### WHAT IS NEEDED
Copy the data from the line with "You are a computer-use" to the line with "Instruction: Click the", reproducing both of those lines and everything in between exactly as they appear.

### PROVIDED ENTRIES
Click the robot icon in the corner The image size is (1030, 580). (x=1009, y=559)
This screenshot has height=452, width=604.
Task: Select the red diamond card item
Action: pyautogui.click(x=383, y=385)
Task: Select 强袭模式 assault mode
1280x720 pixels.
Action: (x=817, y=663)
--
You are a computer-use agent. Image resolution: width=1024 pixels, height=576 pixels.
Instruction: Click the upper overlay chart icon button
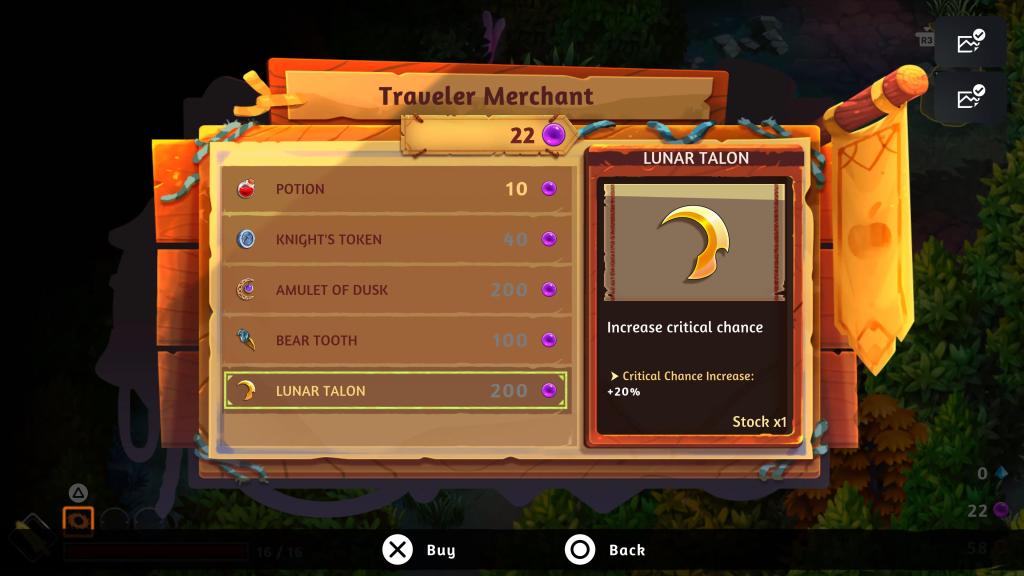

### CORRECT RESPONSE
You are a computer-use agent. Image resolution: width=1024 pixels, height=576 pixels.
Instruction: Click the upper overlay chart icon button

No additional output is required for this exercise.